Problem>
Retype the whole listing below exactly, keeping every picture out of it.

Materials provided>
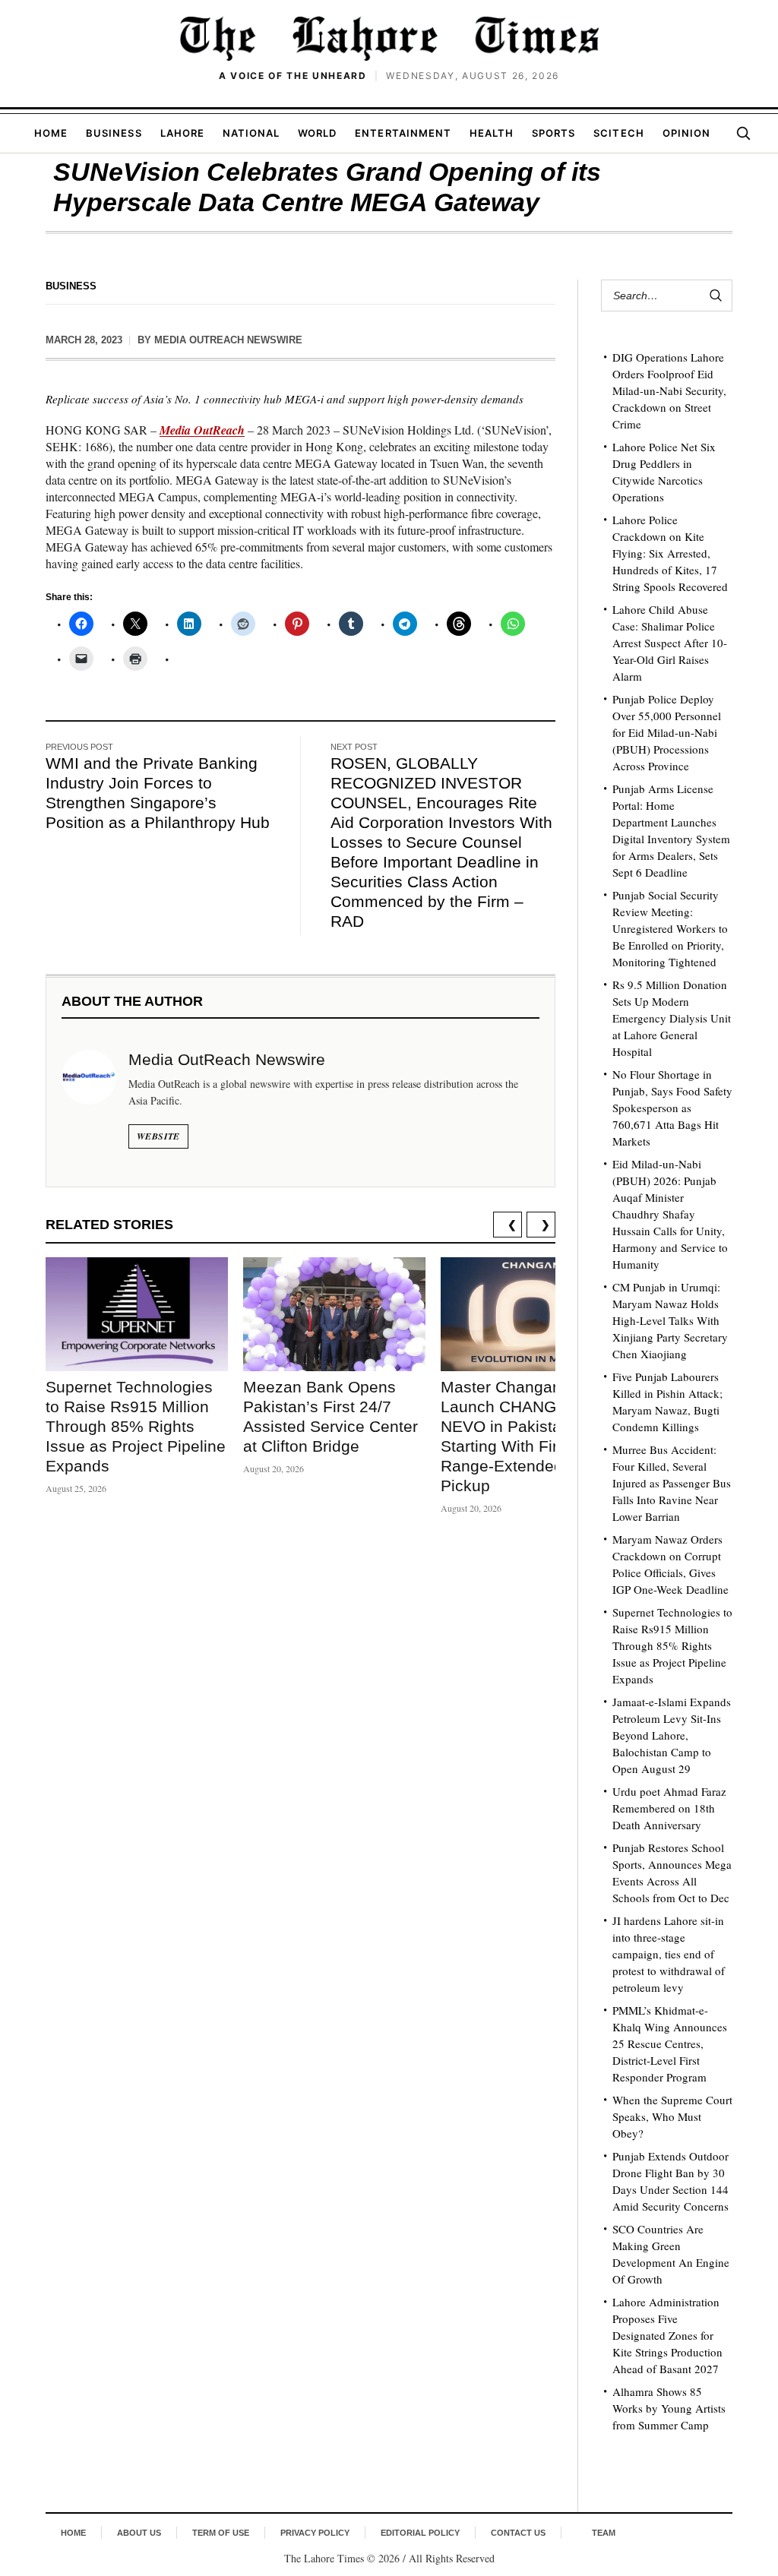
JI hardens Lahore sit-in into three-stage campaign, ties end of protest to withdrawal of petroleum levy (668, 1954)
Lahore (182, 133)
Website (158, 1136)
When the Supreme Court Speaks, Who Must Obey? (672, 2116)
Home (51, 133)
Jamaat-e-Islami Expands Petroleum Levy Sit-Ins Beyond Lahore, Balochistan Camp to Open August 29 (671, 1735)
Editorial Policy (420, 2532)
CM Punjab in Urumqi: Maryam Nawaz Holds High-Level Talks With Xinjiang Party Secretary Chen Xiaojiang (670, 1320)
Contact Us (518, 2532)
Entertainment (403, 133)
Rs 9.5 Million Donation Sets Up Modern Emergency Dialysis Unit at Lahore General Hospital (671, 1018)
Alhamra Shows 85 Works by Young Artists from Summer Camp (669, 2408)
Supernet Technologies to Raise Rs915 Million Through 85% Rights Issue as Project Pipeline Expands (136, 1426)
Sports (553, 133)
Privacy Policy (314, 2532)
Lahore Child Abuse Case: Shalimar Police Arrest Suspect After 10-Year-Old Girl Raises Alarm (669, 643)
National (251, 133)
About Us (139, 2532)
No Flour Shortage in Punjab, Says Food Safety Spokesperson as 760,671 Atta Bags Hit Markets (672, 1108)
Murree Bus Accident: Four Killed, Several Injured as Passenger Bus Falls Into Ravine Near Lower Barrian (671, 1483)
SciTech (618, 133)
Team (603, 2532)
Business (113, 133)
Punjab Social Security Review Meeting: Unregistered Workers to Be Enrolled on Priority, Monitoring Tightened (670, 928)
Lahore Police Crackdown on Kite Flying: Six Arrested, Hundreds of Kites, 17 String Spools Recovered (670, 553)
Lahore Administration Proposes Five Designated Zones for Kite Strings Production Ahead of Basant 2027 (667, 2335)
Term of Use (220, 2532)
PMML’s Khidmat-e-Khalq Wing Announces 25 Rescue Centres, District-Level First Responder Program (669, 2043)
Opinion (686, 133)
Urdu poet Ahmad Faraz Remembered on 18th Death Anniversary (669, 1808)
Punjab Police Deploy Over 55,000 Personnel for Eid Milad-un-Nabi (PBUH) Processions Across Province (666, 732)
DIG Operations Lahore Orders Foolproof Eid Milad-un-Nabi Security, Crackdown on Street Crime (669, 390)
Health (492, 133)
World (317, 133)
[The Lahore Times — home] (389, 38)
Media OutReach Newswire (228, 340)
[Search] (743, 133)
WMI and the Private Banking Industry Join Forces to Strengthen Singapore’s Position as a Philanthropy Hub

Your response>
JI hardens Lahore sit-in into three-stage campaign, ties end of protest to withdrawal of petroleum levy (668, 1954)
Lahore (182, 133)
Website (158, 1136)
When the Supreme Court Speaks, Who Must Obey? (672, 2116)
Home (51, 133)
Jamaat-e-Islami Expands Petroleum Levy Sit-Ins Beyond Lahore, Balochistan Camp to Open August 29 (671, 1735)
Editorial Policy (420, 2532)
CM Punjab in Urumqi: Maryam Nawaz Holds High-Level Talks With Xinjiang Party Secretary Chen Xiaojiang (670, 1320)
Contact Us (518, 2532)
Entertainment (403, 133)
Rs 9.5 Million Donation Sets Up Modern Emergency Dialysis Unit at Lahore General Hospital (671, 1018)
Alhamra Shows 85 Works by Young Artists from Summer Camp (669, 2408)
Supernet Technologies to Raise Rs915 Million Through 85% Rights Issue as Project Pipeline Expands (136, 1426)
Sports (553, 133)
Privacy Policy (314, 2532)
Lahore Child Abuse Case: Shalimar Police Arrest Suspect After 10-Year-Old Girl Raises Alarm (669, 643)
National (251, 133)
About Us (139, 2532)
No Flour Shortage in Punjab, Says Food Safety Spokesperson as 760,671 Atta Bags Hit Markets (672, 1108)
Murree Bus Accident: Four Killed, Several Injured as Passenger Bus Falls Into Ravine Near Lower Barrian (671, 1483)
SciTech (618, 133)
Team (603, 2532)
Business (113, 133)
Punjab Social Security Review Meeting: Unregistered Workers to Be Enrolled on Priority, Monitoring Tightened (670, 928)
Lahore Police Crackdown on Kite Flying: Six Arrested, Hundreds of Kites, 17 String Spools Recovered (670, 553)
Lahore Administration Proposes Five Designated Zones for Kite Strings Production Ahead of Basant 2027 (667, 2335)
Term of Use (220, 2532)
PMML’s Khidmat-e-Khalq Wing Announces 25 Rescue Centres, District-Level First Responder Program (669, 2043)
Opinion (686, 133)
Urdu poet Ahmad Faraz Remembered on 18th Death Anniversary (669, 1808)
Punjab Police Deploy Over 55,000 Personnel for Eid Milad-un-Nabi (PBUH) Processions Across Province (666, 732)
DIG Operations Lahore Orders Foolproof Eid Milad-un-Nabi Security, Crackdown on Street Crime (669, 390)
Health (492, 133)
World (317, 133)
[The Lahore Times — home] (389, 38)
Media OutReach Newswire (228, 340)
[Search] (743, 133)
WMI and the Private Banking Industry Join Forces to Strengthen Singapore’s Position as a Philanthropy Hub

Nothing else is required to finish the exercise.